Ownership ambiguity makes you the safety net

Detachment gets mechanically difficult when ownership is blurry. A handoff lands with someone should follow up. A doc has 12 editors but no accountable owner. A deploy has a soft gate where everyone can approve and nobody really does.

So the dependable person becomes the glue. Conscientiousness is an asset here, until it becomes an identity.

Role ambiguity and role conflict have long been linked to strain (Jackson & Schuler, 1985). Over time, role stressors also map to burnout patterns (Lee & Ashforth, 1996). The body reads this as 24-hour duty, even if the calendar says done.

A second accelerant is invisible labor that gets rewarded but never bounded. If the next state is undefined, the brain keeps running a quiet coverage simulation. Low psychological detachment in the evening predicts more sleep complaints, even when researchers control for job stressors and demands (Sonnentag, Kuttler & Fritz, 2010; Wendsche & Lohmann-Haislah, 2017).

Async work creates latent responsibility

In async teams, while you sleep, decisions still move. Requirements shift. Stakeholders reply. Incidents resolve badly. Definition of done quietly changes. Even if nobody expects an answer at 02:00, the system can mutate while you’re offline.

If you’ve done the Beijing → Berlin → Lisbon desk shuffle (sometimes on bad chairs and worse desks), you know the feeling: you log off and the thread keeps evolving without you.

That is enough to trigger the responsiveness reflex in people who carry responsibility. Telepressure captures this urge to reply fast and be seen as reliable (Barber & Santuzzi, 2015). After-hours email demands also link to worse recovery pathways (Lanaj, Johnson & Barnes, 2014).

On-call and standby nights show lighter, more fragmented sleep even when nothing happens, measured objectively (Torsvall & Åkerstedt, 1988; Wuyts et al., 2012). Not identical to your job, but close enough as a model.

Fix the boundary, not your bedtime

The 2-minute coverage handoff note

A contrarian idea that often helps more than another perfect bedtime plan is to write a coverage note, not a journal. It’s a boundary artifact that tells your brain 1 thing.

Coverage exists.

Keep it brutally constrained. 2 minutes, same format, written before evening depletion, so end-of-work or pre-dinner. Not a new ritual. Just a tiny handoff.

A note only works if it matches reality.
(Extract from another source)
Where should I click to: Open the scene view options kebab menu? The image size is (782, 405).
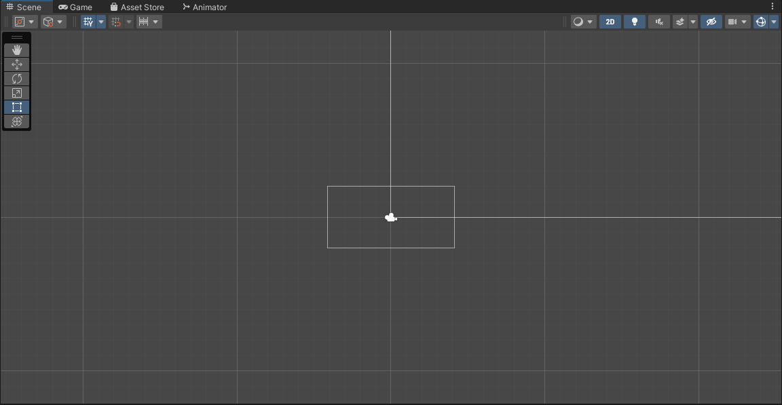tap(771, 6)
Otherwise your brain will ignore it.

Use 3 prompts.

1) Scope

“Overnight I am responsible for X, not responsible for Y.”

Vague scope turns into infinite scope, and infinite scope keeps you scanning.

2) Urgency threshold

“Escalate only if A, B, or C happens.”

Clear if-then triggers reduce mental rehearsal and create closure.

3) Coverage

“If it trips the threshold, who or what covers it and how.”

Naming an owner, timer, or rule converts identity-duty into an escalation ladder you can trust.

If there is no coverage, write no coverage and shrink the scope instead. Offloading only buys calm when you trust the external system (Risko & Gilbert, 2016).

Shrink responsibility during the day

Move recurring responsibility out of your head and into the work surface itself.

When “someone should” lands on you, a low-drama script helps.

  • “Who is the owner for this, and what’s the deadline we’re committing to.”

That’s coordination hygiene, not being difficult. Reducing ambiguity reduces strain (Jackson & Schuler, 1985), and clarity makes detachment more likely later, which supports sleep (Sonnentag, Binnewies & Mojza, 2008).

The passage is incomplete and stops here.